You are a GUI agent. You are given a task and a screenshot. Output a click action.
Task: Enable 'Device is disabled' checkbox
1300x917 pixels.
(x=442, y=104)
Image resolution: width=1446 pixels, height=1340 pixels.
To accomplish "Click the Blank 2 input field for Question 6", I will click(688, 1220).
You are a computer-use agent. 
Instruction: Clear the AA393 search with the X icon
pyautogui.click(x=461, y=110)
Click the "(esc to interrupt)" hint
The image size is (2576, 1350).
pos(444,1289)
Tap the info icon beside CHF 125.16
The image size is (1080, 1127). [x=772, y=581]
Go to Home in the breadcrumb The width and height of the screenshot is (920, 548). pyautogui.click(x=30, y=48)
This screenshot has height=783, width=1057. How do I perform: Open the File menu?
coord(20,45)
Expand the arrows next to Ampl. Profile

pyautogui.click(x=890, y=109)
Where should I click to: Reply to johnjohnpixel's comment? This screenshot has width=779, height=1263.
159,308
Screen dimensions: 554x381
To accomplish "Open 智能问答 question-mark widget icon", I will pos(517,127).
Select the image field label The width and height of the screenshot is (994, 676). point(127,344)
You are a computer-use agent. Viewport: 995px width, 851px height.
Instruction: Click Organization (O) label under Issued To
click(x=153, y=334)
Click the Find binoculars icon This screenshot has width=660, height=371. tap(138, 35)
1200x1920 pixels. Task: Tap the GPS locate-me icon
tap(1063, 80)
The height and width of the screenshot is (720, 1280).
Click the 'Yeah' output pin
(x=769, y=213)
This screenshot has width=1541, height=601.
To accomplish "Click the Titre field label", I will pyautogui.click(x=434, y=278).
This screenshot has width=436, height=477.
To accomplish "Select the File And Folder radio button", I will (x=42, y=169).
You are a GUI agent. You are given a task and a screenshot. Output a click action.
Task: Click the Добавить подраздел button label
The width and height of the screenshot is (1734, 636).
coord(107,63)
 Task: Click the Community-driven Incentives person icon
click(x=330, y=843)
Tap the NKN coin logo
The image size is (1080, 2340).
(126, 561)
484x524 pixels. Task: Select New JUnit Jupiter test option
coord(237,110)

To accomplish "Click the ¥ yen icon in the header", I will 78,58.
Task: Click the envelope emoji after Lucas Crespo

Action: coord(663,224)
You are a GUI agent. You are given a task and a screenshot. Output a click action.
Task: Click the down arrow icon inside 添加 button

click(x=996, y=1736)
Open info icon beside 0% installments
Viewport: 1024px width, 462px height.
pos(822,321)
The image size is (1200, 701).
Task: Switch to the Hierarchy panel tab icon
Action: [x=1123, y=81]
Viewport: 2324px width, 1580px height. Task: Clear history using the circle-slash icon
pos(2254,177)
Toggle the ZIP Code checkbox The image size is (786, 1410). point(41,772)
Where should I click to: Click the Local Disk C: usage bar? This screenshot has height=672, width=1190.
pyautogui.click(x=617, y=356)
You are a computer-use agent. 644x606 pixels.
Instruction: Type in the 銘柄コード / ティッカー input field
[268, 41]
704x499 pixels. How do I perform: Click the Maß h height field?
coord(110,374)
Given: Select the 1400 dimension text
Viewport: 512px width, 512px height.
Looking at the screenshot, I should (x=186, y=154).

++++++++++

Look through the entries. Copy out each line with "point" in it.

Select the image field label The width and height of the screenshot is (994, 676). point(127,344)
Toggle the ZIP Code checkbox The image size is (786, 1410). point(41,772)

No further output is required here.